SKYNET leveled the world in 1997, almost causing the extinction of the human race.  What humans who did manage to survive "Judgment Day"  faced a new horror, the Machines.  SKYNET spent the next three decades trying to eradicate the surviving members of the human race and the means and ways that it implemented are as interesting as they are horrific.  After thirty-one long years of being hunted by the Machines, despite all the odds against them, the humans rally together and beat back SKYNET's forces, ultimately destroying SKYNET itself in 2029.  That time frame alone encompasses over three decades, that's a hell of a lot of time for there to be other heroes than the same model of T800 or John and Sarah Connor.  I imagine that there are thousands of stories to be told in those thirty-one years and I wanted to hear them, let alone be the one to actually tell them.

I wanted to do something different with Cameron's vision; I wanted to adhere to it rather than stray this way and that from it.

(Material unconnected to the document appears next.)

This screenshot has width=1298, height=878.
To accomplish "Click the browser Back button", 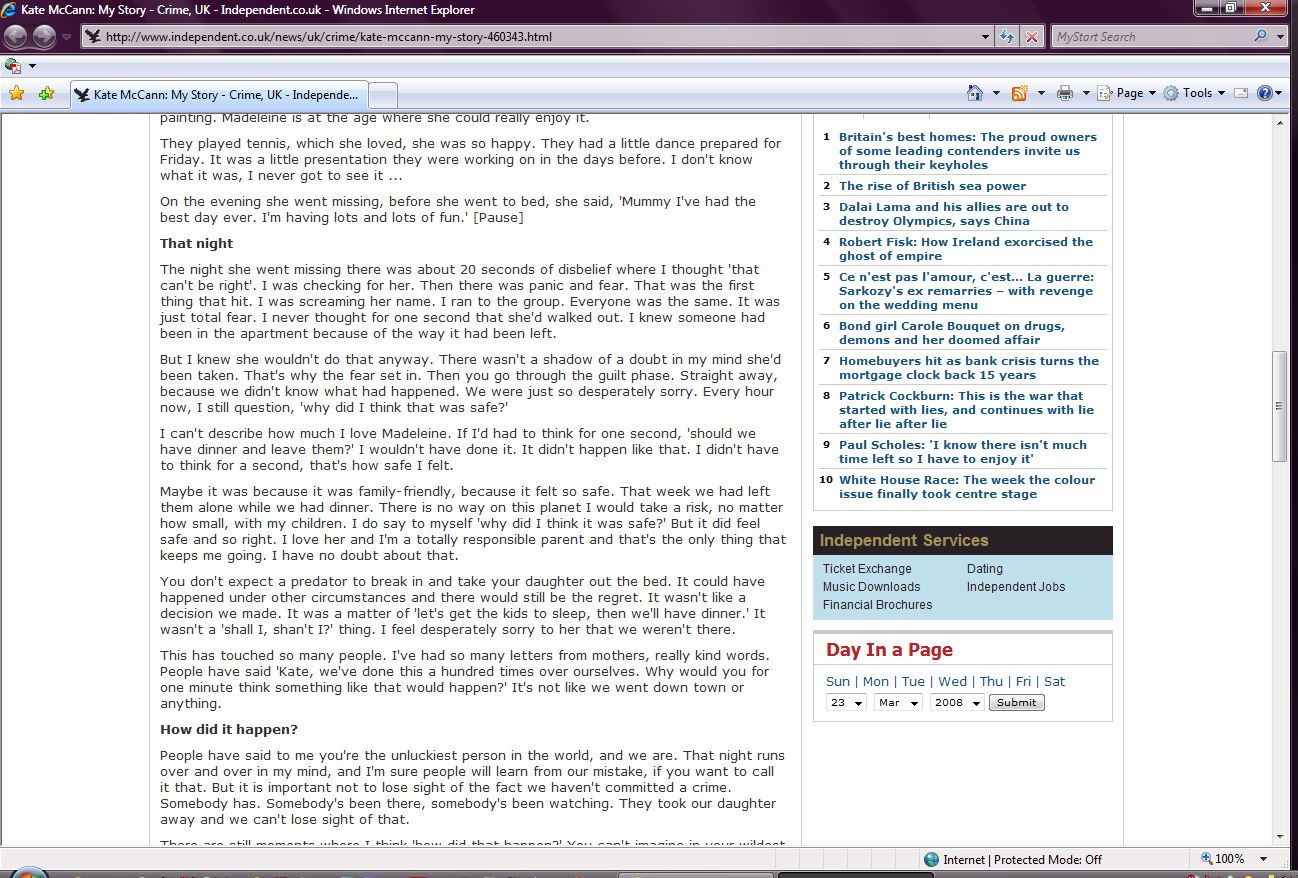I will click(x=16, y=37).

I've always liked to tell the story from the other side, to give the opposite view point, to dismantle the story and find the little things that other people miss.  I like to look at the story from the reverse side.   To me, the tale of the Resistance, of John and Sarah Connor and Kyle Reese has already been told.  What we don't know is what happened before Kyle Reese stepped into the time displacement device.  James Cameron gave us a very dark view of man's technology running rampant, a modern day retelling of the classic Greek mythological tale "Pandora's Box."  No one has picked up on that, let alone run with it.  Frankly, I was tired of the whole "time traveling terminator" story angle by the opening of T2.  T2 would have been a much better movie if the story had been a prequel to the first movie, perhaps if we had been told and shown just why SKYNET wanted John Connor dead so bad that it would use radical experimental technology and an incredible long shot to try a nearly impossible rewriting of its own fate.  T2 would have been a much better movie if it had been an actual prequel to THE TERMINATOR, rather than a sequel.

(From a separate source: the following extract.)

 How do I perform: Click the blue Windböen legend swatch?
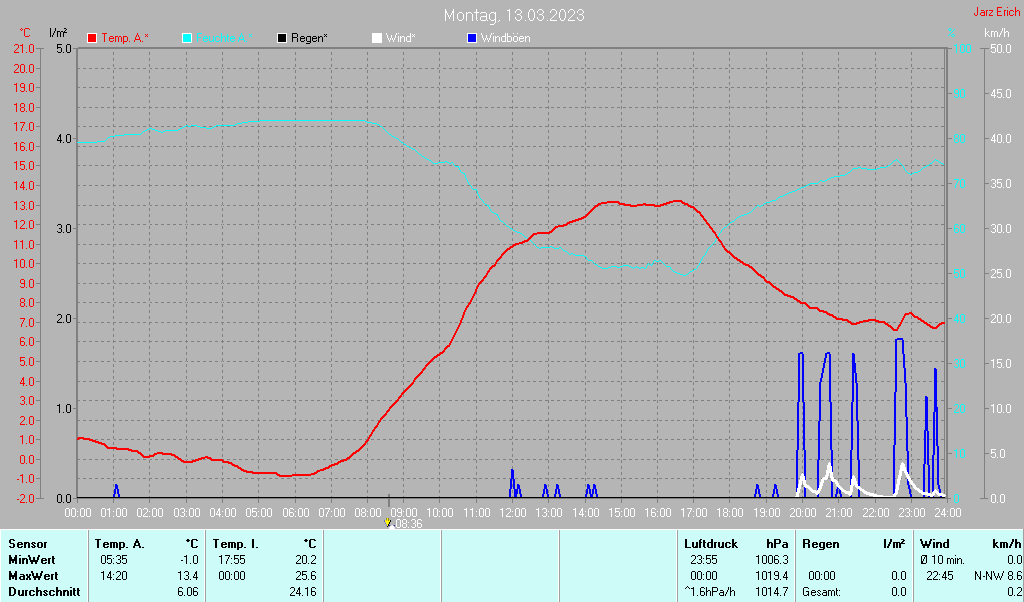pyautogui.click(x=472, y=38)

Over the decade in time that this site has been around, I've been amazed at the amount of email that I've received from other Terminator fans telling me that my site was refreshing and enjoyable.  This site has been an inspiration to many people throughout the years.  The work I have done has produced parts of a Terminator-based role playing game, two failed attempts at computer games, has found its way into other sites where it was considered canon due to its depth and detail, wound up on Wikepedia, and has inspired at least one piece of very good music written in the genre of a future world gone mad with technology.  A recent search of the word "Terminator" on Google turned my site up at a ranking of 9 out of over 2,500,000 hits or sites listing the word "Terminator."  That's pretty heady praise, all of it summed up, to be in the top 10.  So, with that in my pocket, I took a long, hard look at my own Terminator site, what I had done and what the visitors liked.  I realized that I had neglected it for far too long, that there was so much that I wanted to add to the site, to share my dark thoughts and visions of what the future would be like where humans were hunted by Machines.  With that goal in mind, I sharpened up my best keyboard and went to work cutting, editing, and rewriting a vast majority of this site, trimming the fat and putting the rest on a healthy regimen of thoughtful introspection and a careful influx of details.  The work is no where near done and this site, like my others, will continue to be a living site that will grow over time and change often.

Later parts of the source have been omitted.